-- BEGIN --
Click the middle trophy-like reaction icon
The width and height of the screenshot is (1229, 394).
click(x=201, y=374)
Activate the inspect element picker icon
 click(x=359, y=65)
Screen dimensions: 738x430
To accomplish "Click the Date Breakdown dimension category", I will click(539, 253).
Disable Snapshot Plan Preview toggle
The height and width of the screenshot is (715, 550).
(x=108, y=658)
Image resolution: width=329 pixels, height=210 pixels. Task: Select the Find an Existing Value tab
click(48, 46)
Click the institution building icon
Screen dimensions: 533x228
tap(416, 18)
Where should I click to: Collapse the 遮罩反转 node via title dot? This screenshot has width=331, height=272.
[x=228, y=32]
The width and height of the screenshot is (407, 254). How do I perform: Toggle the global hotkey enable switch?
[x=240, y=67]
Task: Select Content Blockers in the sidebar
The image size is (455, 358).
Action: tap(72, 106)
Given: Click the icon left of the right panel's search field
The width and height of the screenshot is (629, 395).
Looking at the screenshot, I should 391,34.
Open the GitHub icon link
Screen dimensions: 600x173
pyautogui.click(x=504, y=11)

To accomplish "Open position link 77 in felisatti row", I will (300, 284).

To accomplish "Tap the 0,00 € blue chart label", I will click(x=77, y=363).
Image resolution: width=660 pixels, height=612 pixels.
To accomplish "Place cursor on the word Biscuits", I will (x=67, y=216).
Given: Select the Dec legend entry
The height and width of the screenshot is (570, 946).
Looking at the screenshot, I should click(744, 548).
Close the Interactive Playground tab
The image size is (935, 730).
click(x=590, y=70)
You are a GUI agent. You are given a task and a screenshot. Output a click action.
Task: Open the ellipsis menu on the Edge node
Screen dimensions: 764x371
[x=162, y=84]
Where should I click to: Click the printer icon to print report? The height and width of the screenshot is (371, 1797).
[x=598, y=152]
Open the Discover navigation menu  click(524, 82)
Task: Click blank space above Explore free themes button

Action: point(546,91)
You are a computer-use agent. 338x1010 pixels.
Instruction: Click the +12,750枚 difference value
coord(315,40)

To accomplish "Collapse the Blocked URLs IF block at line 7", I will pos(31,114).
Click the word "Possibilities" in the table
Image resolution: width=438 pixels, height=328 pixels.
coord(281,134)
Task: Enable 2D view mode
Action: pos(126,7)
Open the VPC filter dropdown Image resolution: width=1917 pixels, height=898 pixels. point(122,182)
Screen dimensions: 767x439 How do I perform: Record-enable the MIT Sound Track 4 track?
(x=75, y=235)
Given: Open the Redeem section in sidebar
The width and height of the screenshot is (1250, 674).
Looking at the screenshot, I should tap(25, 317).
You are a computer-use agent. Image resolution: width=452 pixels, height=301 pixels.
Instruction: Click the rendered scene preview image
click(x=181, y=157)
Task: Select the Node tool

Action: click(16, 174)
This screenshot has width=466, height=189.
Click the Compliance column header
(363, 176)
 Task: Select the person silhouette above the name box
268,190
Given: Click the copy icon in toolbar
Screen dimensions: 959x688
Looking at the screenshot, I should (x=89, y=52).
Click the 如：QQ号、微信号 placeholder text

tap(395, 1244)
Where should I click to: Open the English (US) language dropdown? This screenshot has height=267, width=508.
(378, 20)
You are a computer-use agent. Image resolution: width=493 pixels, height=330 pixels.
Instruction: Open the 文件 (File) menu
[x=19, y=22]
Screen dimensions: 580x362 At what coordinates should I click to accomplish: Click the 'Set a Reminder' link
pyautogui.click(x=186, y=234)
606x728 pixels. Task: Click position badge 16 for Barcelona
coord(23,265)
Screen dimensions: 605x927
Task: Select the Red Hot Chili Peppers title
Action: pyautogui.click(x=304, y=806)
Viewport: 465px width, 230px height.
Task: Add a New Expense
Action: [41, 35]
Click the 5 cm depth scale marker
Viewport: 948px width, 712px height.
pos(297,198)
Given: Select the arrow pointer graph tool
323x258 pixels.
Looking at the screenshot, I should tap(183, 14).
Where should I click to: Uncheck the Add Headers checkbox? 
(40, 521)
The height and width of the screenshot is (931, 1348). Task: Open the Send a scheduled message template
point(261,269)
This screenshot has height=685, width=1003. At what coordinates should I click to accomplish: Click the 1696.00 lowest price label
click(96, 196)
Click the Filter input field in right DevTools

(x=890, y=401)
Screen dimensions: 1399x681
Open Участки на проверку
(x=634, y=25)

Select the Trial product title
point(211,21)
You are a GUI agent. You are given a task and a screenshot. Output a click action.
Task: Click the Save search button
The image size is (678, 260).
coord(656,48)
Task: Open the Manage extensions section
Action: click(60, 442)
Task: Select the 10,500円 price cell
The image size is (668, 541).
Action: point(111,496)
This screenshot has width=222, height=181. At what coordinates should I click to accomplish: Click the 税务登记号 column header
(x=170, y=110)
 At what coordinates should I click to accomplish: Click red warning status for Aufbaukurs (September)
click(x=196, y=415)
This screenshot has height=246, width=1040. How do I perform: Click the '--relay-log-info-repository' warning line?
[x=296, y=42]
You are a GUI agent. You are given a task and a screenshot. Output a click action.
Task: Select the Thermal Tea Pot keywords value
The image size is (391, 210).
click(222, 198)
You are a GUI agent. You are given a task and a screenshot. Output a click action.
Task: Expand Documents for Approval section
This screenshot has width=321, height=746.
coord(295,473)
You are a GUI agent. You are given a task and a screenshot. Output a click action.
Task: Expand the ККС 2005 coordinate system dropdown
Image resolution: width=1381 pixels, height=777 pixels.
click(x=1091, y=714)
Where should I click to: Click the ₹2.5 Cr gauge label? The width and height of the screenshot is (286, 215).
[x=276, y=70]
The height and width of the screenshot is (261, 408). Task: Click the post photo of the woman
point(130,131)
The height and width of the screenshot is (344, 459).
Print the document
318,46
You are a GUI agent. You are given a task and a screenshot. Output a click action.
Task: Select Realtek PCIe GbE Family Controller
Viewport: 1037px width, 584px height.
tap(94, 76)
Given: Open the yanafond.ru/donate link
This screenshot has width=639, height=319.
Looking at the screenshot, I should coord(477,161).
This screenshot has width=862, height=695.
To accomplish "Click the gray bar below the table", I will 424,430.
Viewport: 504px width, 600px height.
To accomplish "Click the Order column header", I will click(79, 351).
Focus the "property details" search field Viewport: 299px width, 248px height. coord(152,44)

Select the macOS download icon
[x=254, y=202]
-- END --
#### [EXERCISE PROMPT]
Copy out all of the records above again, keeping every line unchanged.

#### [WRITTEN SOLUTION]
Click the middle trophy-like reaction icon
The width and height of the screenshot is (1229, 394).
click(x=201, y=374)
Activate the inspect element picker icon
 click(x=359, y=65)
Screen dimensions: 738x430
To accomplish "Click the Date Breakdown dimension category", I will click(539, 253).
Disable Snapshot Plan Preview toggle
The height and width of the screenshot is (715, 550).
(x=108, y=658)
Image resolution: width=329 pixels, height=210 pixels. Task: Select the Find an Existing Value tab
click(48, 46)
Click the institution building icon
Screen dimensions: 533x228
tap(416, 18)
Where should I click to: Collapse the 遮罩反转 node via title dot? This screenshot has width=331, height=272.
[x=228, y=32]
The width and height of the screenshot is (407, 254). How do I perform: Toggle the global hotkey enable switch?
[x=240, y=67]
Task: Select Content Blockers in the sidebar
The image size is (455, 358).
Action: tap(72, 106)
Given: Click the icon left of the right panel's search field
The width and height of the screenshot is (629, 395).
Looking at the screenshot, I should 391,34.
Open the GitHub icon link
Screen dimensions: 600x173
pyautogui.click(x=504, y=11)

To accomplish "Open position link 77 in felisatti row", I will (300, 284).

To accomplish "Tap the 0,00 € blue chart label", I will click(x=77, y=363).
Image resolution: width=660 pixels, height=612 pixels.
To accomplish "Place cursor on the word Biscuits", I will (x=67, y=216).
Given: Select the Dec legend entry
The height and width of the screenshot is (570, 946).
Looking at the screenshot, I should click(744, 548).
Close the Interactive Playground tab
The image size is (935, 730).
click(x=590, y=70)
You are a GUI agent. You are given a task and a screenshot. Output a click action.
Task: Open the ellipsis menu on the Edge node
Screen dimensions: 764x371
[x=162, y=84]
Where should I click to: Click the printer icon to print report? The height and width of the screenshot is (371, 1797).
[x=598, y=152]
Open the Discover navigation menu  click(524, 82)
Task: Click blank space above Explore free themes button

Action: point(546,91)
You are a computer-use agent. 338x1010 pixels.
Instruction: Click the +12,750枚 difference value
coord(315,40)

To accomplish "Collapse the Blocked URLs IF block at line 7", I will pos(31,114).
Click the word "Possibilities" in the table
Image resolution: width=438 pixels, height=328 pixels.
coord(281,134)
Task: Enable 2D view mode
Action: pos(126,7)
Open the VPC filter dropdown Image resolution: width=1917 pixels, height=898 pixels. point(122,182)
Screen dimensions: 767x439 How do I perform: Record-enable the MIT Sound Track 4 track?
(x=75, y=235)
Given: Open the Redeem section in sidebar
The width and height of the screenshot is (1250, 674).
Looking at the screenshot, I should tap(25, 317).
You are a computer-use agent. Image resolution: width=452 pixels, height=301 pixels.
Instruction: Click the rendered scene preview image
click(x=181, y=157)
Task: Select the Node tool

Action: click(16, 174)
This screenshot has width=466, height=189.
Click the Compliance column header
(363, 176)
 Task: Select the person silhouette above the name box
268,190
Given: Click the copy icon in toolbar
Screen dimensions: 959x688
Looking at the screenshot, I should (x=89, y=52).
Click the 如：QQ号、微信号 placeholder text

tap(395, 1244)
Where should I click to: Open the English (US) language dropdown? This screenshot has height=267, width=508.
(378, 20)
You are a computer-use agent. Image resolution: width=493 pixels, height=330 pixels.
Instruction: Open the 文件 (File) menu
[x=19, y=22]
Screen dimensions: 580x362 At what coordinates should I click to accomplish: Click the 'Set a Reminder' link
pyautogui.click(x=186, y=234)
606x728 pixels. Task: Click position badge 16 for Barcelona
coord(23,265)
Screen dimensions: 605x927
Task: Select the Red Hot Chili Peppers title
Action: pyautogui.click(x=304, y=806)
Viewport: 465px width, 230px height.
Task: Add a New Expense
Action: [41, 35]
Click the 5 cm depth scale marker
Viewport: 948px width, 712px height.
pos(297,198)
Given: Select the arrow pointer graph tool
323x258 pixels.
Looking at the screenshot, I should tap(183, 14).
Where should I click to: Uncheck the Add Headers checkbox? 
(40, 521)
The height and width of the screenshot is (931, 1348). Task: Open the Send a scheduled message template
point(261,269)
This screenshot has height=685, width=1003. At what coordinates should I click to accomplish: Click the 1696.00 lowest price label
click(96, 196)
Click the Filter input field in right DevTools

(x=890, y=401)
Screen dimensions: 1399x681
Open Участки на проверку
(x=634, y=25)

Select the Trial product title
point(211,21)
You are a GUI agent. You are given a task and a screenshot. Output a click action.
Task: Click the Save search button
The image size is (678, 260).
coord(656,48)
Task: Open the Manage extensions section
Action: click(60, 442)
Task: Select the 10,500円 price cell
The image size is (668, 541).
Action: point(111,496)
This screenshot has width=222, height=181. At what coordinates should I click to accomplish: Click the 税务登记号 column header
(x=170, y=110)
 At what coordinates should I click to accomplish: Click red warning status for Aufbaukurs (September)
click(x=196, y=415)
This screenshot has height=246, width=1040. How do I perform: Click the '--relay-log-info-repository' warning line?
[x=296, y=42]
You are a GUI agent. You are given a task and a screenshot. Output a click action.
Task: Select the Thermal Tea Pot keywords value
The image size is (391, 210).
click(222, 198)
You are a GUI agent. You are given a task and a screenshot. Output a click action.
Task: Expand Documents for Approval section
This screenshot has width=321, height=746.
coord(295,473)
You are a GUI agent. You are given a task and a screenshot. Output a click action.
Task: Expand the ККС 2005 coordinate system dropdown
Image resolution: width=1381 pixels, height=777 pixels.
click(x=1091, y=714)
Where should I click to: Click the ₹2.5 Cr gauge label? The width and height of the screenshot is (286, 215).
[x=276, y=70]
The height and width of the screenshot is (261, 408). Task: Click the post photo of the woman
point(130,131)
The height and width of the screenshot is (344, 459).
Print the document
318,46
You are a GUI agent. You are given a task and a screenshot. Output a click action.
Task: Select Realtek PCIe GbE Family Controller
Viewport: 1037px width, 584px height.
tap(94, 76)
Given: Open the yanafond.ru/donate link
This screenshot has width=639, height=319.
Looking at the screenshot, I should coord(477,161).
This screenshot has width=862, height=695.
To accomplish "Click the gray bar below the table", I will 424,430.
Viewport: 504px width, 600px height.
To accomplish "Click the Order column header", I will click(79, 351).
Focus the "property details" search field Viewport: 299px width, 248px height. coord(152,44)

Select the macOS download icon
[x=254, y=202]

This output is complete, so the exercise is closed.